─── Given information ───

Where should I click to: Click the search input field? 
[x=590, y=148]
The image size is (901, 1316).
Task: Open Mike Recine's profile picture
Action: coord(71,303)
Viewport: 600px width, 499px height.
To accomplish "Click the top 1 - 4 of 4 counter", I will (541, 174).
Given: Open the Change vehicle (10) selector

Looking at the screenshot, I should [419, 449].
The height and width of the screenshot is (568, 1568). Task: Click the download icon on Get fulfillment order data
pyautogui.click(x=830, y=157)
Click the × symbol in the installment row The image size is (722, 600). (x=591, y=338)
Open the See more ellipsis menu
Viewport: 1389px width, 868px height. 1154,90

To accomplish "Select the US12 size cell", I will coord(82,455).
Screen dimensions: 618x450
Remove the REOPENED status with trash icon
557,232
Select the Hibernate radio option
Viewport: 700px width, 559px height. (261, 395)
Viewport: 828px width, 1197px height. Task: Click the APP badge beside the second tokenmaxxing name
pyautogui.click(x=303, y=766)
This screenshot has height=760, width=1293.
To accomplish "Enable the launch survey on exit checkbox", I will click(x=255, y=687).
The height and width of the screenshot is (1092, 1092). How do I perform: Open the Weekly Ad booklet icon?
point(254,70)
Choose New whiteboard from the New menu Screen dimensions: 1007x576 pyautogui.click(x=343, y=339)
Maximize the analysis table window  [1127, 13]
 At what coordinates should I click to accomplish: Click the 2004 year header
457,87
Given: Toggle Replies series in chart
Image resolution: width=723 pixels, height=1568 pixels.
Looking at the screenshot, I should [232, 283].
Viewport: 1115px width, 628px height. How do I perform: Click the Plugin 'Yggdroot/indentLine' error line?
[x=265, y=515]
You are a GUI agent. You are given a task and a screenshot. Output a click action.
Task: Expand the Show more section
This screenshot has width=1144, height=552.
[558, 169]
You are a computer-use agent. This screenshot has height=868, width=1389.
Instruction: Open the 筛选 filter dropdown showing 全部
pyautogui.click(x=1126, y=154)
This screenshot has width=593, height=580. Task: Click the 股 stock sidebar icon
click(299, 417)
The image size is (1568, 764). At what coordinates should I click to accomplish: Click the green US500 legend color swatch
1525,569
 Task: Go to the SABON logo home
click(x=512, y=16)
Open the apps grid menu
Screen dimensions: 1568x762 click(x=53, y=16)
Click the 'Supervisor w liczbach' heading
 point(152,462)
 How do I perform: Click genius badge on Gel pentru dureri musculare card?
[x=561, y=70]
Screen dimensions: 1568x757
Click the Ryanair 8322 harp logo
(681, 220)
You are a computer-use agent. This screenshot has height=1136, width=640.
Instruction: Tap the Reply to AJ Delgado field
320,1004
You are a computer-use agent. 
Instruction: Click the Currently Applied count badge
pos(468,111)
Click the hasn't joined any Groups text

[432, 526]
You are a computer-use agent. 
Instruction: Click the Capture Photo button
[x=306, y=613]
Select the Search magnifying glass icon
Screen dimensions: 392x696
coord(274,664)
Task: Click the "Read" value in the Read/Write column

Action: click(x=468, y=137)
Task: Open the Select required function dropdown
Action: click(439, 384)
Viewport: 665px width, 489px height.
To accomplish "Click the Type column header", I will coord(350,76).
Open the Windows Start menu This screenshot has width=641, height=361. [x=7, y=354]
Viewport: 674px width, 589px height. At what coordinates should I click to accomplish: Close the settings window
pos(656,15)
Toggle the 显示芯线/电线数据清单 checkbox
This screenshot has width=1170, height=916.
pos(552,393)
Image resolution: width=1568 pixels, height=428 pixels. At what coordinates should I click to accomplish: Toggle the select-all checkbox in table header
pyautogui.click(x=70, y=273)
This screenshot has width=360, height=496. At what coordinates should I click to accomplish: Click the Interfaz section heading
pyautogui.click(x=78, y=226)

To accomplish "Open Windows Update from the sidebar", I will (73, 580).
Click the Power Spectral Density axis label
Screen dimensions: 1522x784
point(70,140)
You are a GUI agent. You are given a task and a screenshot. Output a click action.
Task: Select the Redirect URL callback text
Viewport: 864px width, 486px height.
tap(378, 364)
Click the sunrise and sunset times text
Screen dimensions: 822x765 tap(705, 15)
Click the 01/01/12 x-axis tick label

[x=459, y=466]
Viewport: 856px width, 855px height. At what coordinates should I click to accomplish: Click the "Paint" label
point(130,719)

───

§ Brief
An exact repetition of all the records above is required.

§ Solution for this problem
Where should I click to: Click the search input field? 
[x=590, y=148]
The image size is (901, 1316).
Task: Open Mike Recine's profile picture
Action: coord(71,303)
Viewport: 600px width, 499px height.
To accomplish "Click the top 1 - 4 of 4 counter", I will (541, 174).
Given: Open the Change vehicle (10) selector

Looking at the screenshot, I should [419, 449].
The height and width of the screenshot is (568, 1568). Task: Click the download icon on Get fulfillment order data
pyautogui.click(x=830, y=157)
Click the × symbol in the installment row The image size is (722, 600). (x=591, y=338)
Open the See more ellipsis menu
Viewport: 1389px width, 868px height. 1154,90

To accomplish "Select the US12 size cell", I will coord(82,455).
Screen dimensions: 618x450
Remove the REOPENED status with trash icon
557,232
Select the Hibernate radio option
Viewport: 700px width, 559px height. (261, 395)
Viewport: 828px width, 1197px height. Task: Click the APP badge beside the second tokenmaxxing name
pyautogui.click(x=303, y=766)
This screenshot has height=760, width=1293.
To accomplish "Enable the launch survey on exit checkbox", I will click(x=255, y=687).
The height and width of the screenshot is (1092, 1092). How do I perform: Open the Weekly Ad booklet icon?
point(254,70)
Choose New whiteboard from the New menu Screen dimensions: 1007x576 pyautogui.click(x=343, y=339)
Maximize the analysis table window  [1127, 13]
 At what coordinates should I click to accomplish: Click the 2004 year header
457,87
Given: Toggle Replies series in chart
Image resolution: width=723 pixels, height=1568 pixels.
Looking at the screenshot, I should [232, 283].
Viewport: 1115px width, 628px height. How do I perform: Click the Plugin 'Yggdroot/indentLine' error line?
[x=265, y=515]
You are a GUI agent. You are given a task and a screenshot. Output a click action.
Task: Expand the Show more section
This screenshot has width=1144, height=552.
[558, 169]
You are a computer-use agent. This screenshot has height=868, width=1389.
Instruction: Open the 筛选 filter dropdown showing 全部
pyautogui.click(x=1126, y=154)
This screenshot has width=593, height=580. Task: Click the 股 stock sidebar icon
click(299, 417)
The image size is (1568, 764). At what coordinates should I click to accomplish: Click the green US500 legend color swatch
1525,569
 Task: Go to the SABON logo home
click(x=512, y=16)
Open the apps grid menu
Screen dimensions: 1568x762 click(x=53, y=16)
Click the 'Supervisor w liczbach' heading
 point(152,462)
 How do I perform: Click genius badge on Gel pentru dureri musculare card?
[x=561, y=70]
Screen dimensions: 1568x757
Click the Ryanair 8322 harp logo
(681, 220)
You are a computer-use agent. This screenshot has height=1136, width=640.
Instruction: Tap the Reply to AJ Delgado field
320,1004
You are a computer-use agent. 
Instruction: Click the Currently Applied count badge
pos(468,111)
Click the hasn't joined any Groups text

[432, 526]
You are a computer-use agent. 
Instruction: Click the Capture Photo button
[x=306, y=613]
Select the Search magnifying glass icon
Screen dimensions: 392x696
coord(274,664)
Task: Click the "Read" value in the Read/Write column

Action: click(x=468, y=137)
Task: Open the Select required function dropdown
Action: click(439, 384)
Viewport: 665px width, 489px height.
To accomplish "Click the Type column header", I will coord(350,76).
Open the Windows Start menu This screenshot has width=641, height=361. [x=7, y=354]
Viewport: 674px width, 589px height. At what coordinates should I click to accomplish: Close the settings window
pos(656,15)
Toggle the 显示芯线/电线数据清单 checkbox
This screenshot has width=1170, height=916.
pos(552,393)
Image resolution: width=1568 pixels, height=428 pixels. At what coordinates should I click to accomplish: Toggle the select-all checkbox in table header
pyautogui.click(x=70, y=273)
This screenshot has width=360, height=496. At what coordinates should I click to accomplish: Click the Interfaz section heading
pyautogui.click(x=78, y=226)

To accomplish "Open Windows Update from the sidebar", I will (73, 580).
Click the Power Spectral Density axis label
Screen dimensions: 1522x784
point(70,140)
You are a GUI agent. You are given a task and a screenshot. Output a click action.
Task: Select the Redirect URL callback text
Viewport: 864px width, 486px height.
tap(378, 364)
Click the sunrise and sunset times text
Screen dimensions: 822x765 tap(705, 15)
Click the 01/01/12 x-axis tick label

[x=459, y=466]
Viewport: 856px width, 855px height. At what coordinates should I click to accomplish: Click the "Paint" label
point(130,719)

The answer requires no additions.